I had known Calasso via reputation rather than reading, yet the blurb for this volume was so captivating I found myself having to rapidly consume his work starting with The Ruin of Kasch. This is a powerful book, in the old sense of the world, Calasso is interested less in the scientific and the philosophic than the mythic and the true. (though references to philosophical and classical texts may be found passim).

Much of the book concerns how man became first an imitator (via animistic worship) and then a wielder of power (as a hunter) and the subsequent fallout, from times Palaeolithic to Modern. Indeed, the book is named after one of the very few (semi)securely reconstructable pan-human myths, that of the celestial hunt. In it (various are, well, varied) a human born from an animal (ursine or ungulate) heads off and eventually learns to hunt. When he is about to unwittingly kill his mother, some god intervenes and mother and son – hunter and hunted – are whisked away into the sky where they will forever more form a constellation.

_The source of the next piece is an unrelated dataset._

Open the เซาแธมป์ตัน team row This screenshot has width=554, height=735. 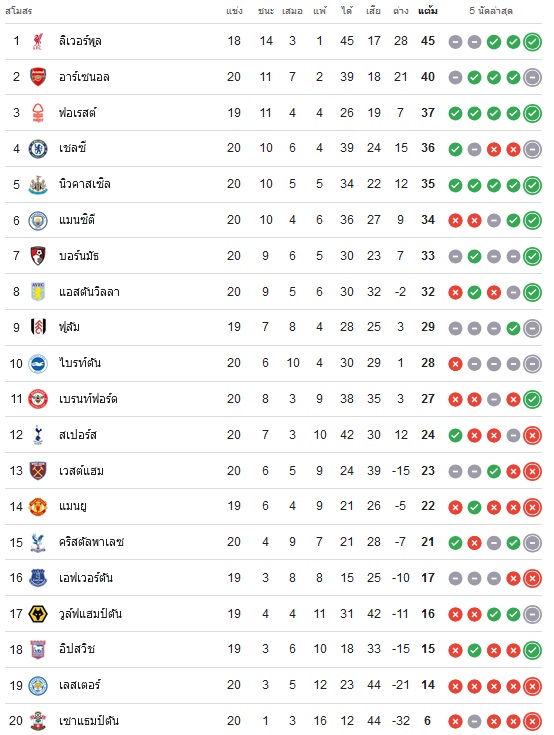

This division between mankind and animalkin – murkier than we would comfortably admit – animates the book. It is a powerful answer both to e.g Morton’s Humankind (2017) and its assumption that we effectively severed ourselves from and put ourselves above our animal brethren some 20 generations ago and modern hippy-dippy we are all one nature writing. But whilst Calasso sees the movement towards hunting and sacrifice the great animus of modern humanity, this is not some sort of new original sin, some hairier recreation of Caine and Abel, but a new mythic and cyclical truth. Now it is we who are sacrifice as well as sacrificer. We have built a society that is outwardly secular but, with no outlet or even recognition for these primal influences, we begin to turn upon ourselves.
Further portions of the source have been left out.